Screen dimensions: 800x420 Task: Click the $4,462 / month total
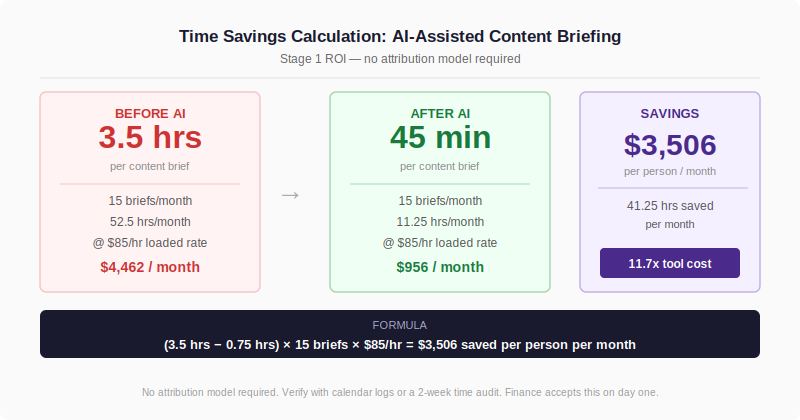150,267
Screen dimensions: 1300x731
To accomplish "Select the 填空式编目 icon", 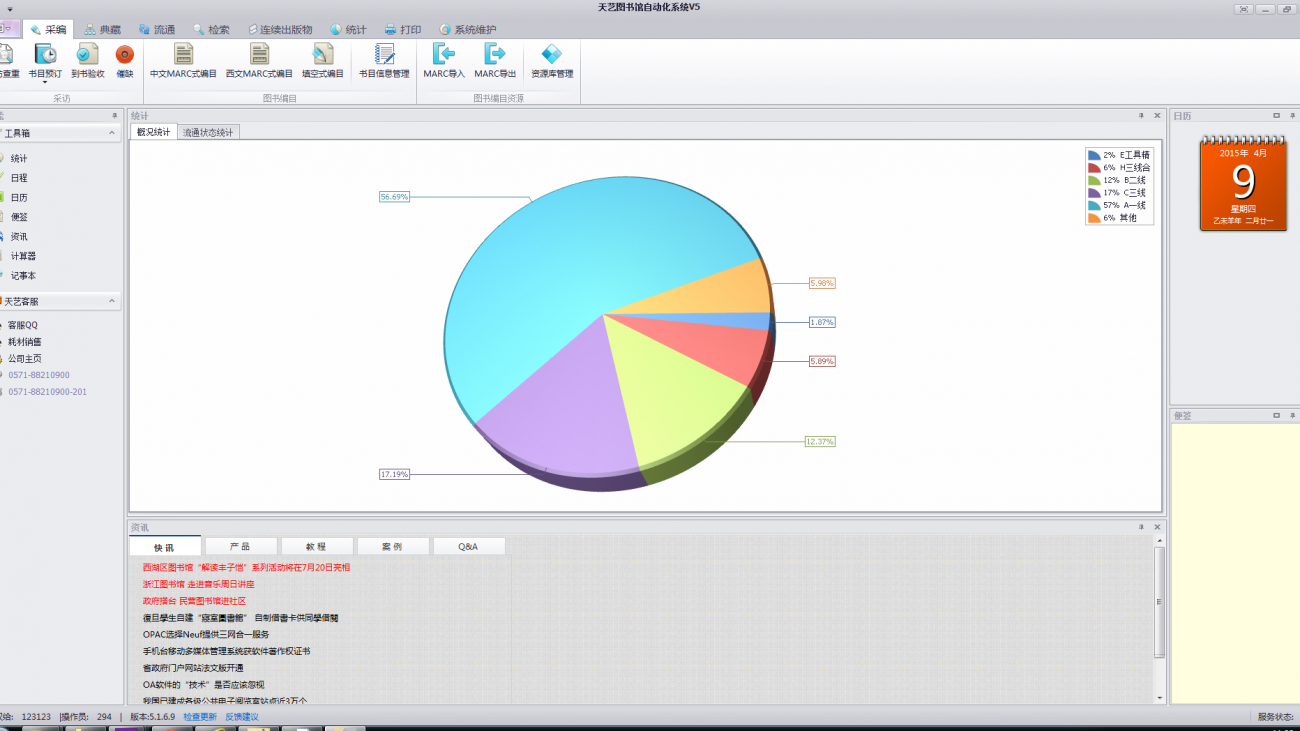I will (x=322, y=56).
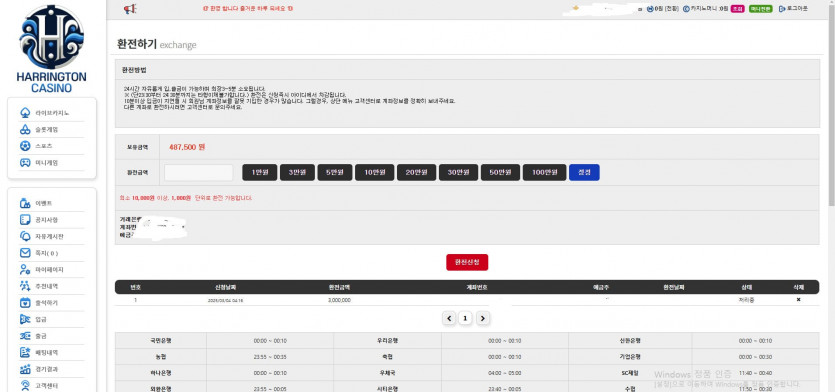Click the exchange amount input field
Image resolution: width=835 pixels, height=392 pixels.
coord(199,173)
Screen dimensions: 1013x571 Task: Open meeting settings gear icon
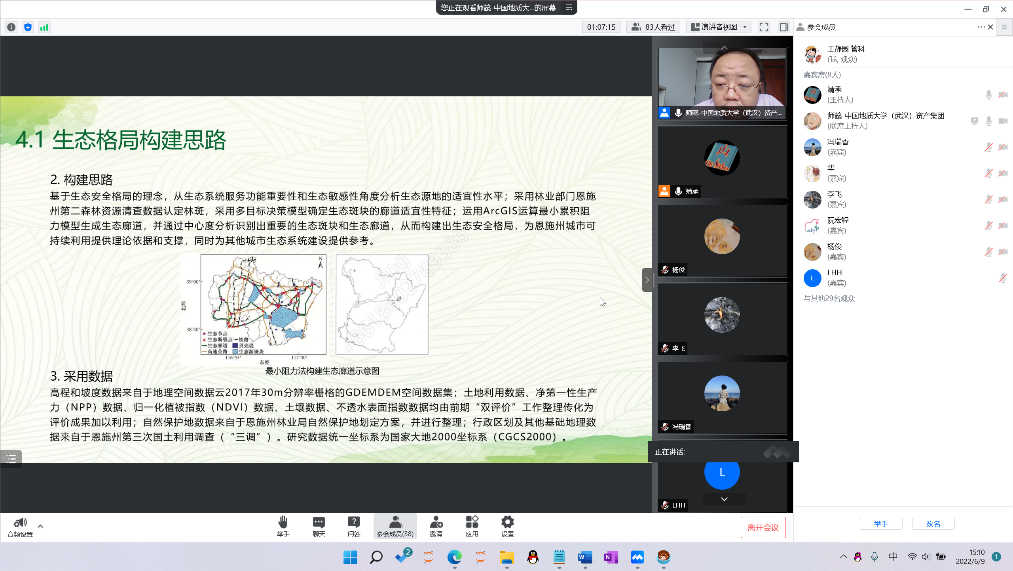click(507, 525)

━━━

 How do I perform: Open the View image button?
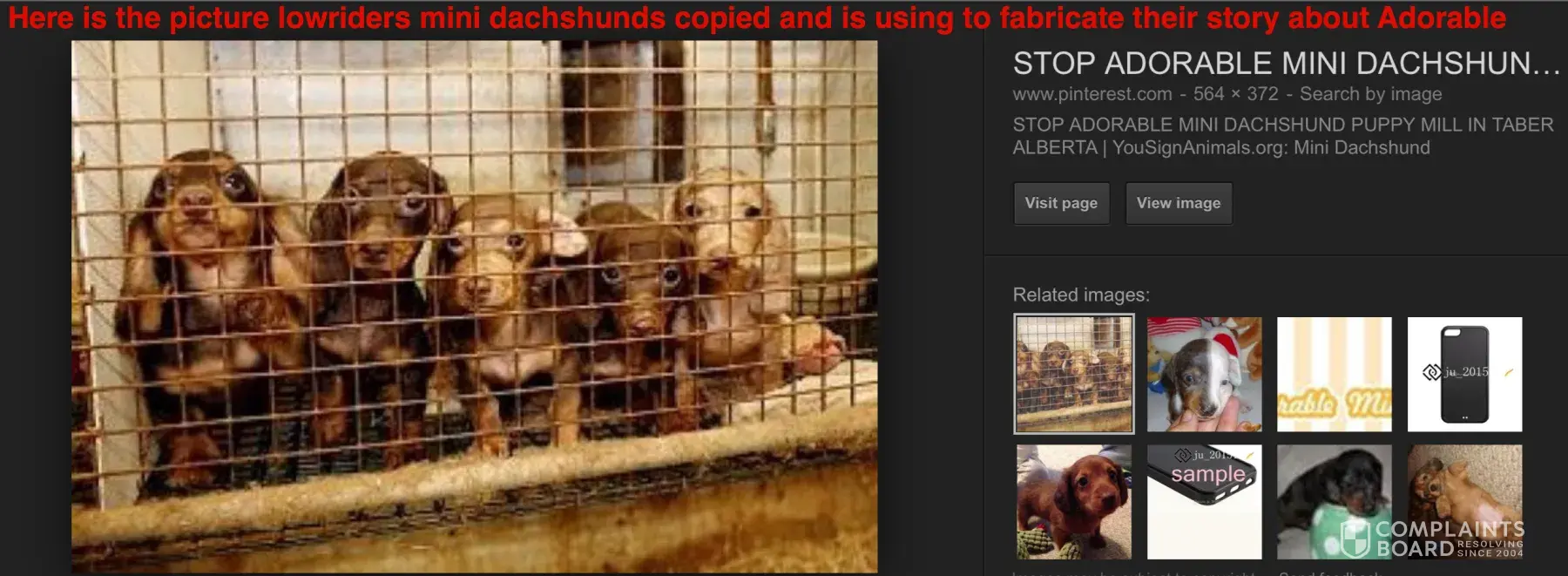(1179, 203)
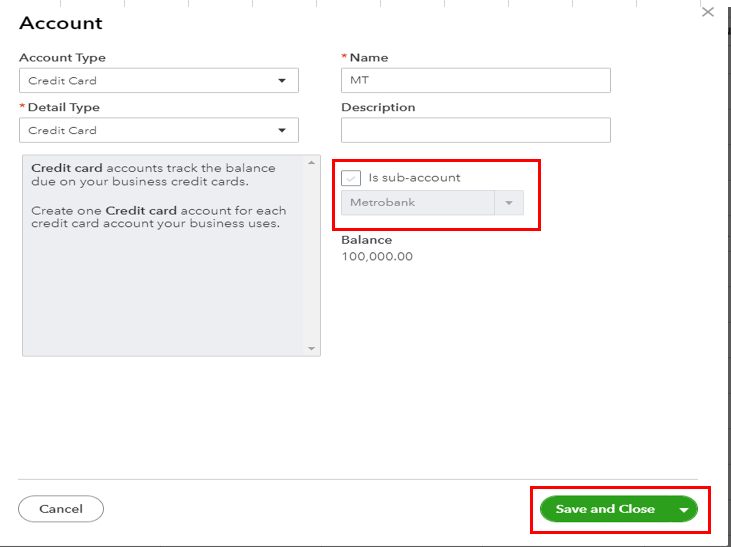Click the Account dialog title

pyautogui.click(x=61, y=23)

━━━

:: WHAT NEEDS TO BE DONE ::
Within the listing above, extract exactly the lines that run from the one containing "Screen dimensions: 800x420" through the one containing "Screen dimensions: 1300x731", excluding any pictures.

:: COMPLETED EXERCISE ::
Screen dimensions: 800x420 Task: Click the $4,462 / month total
150,267
Screen dimensions: 1300x731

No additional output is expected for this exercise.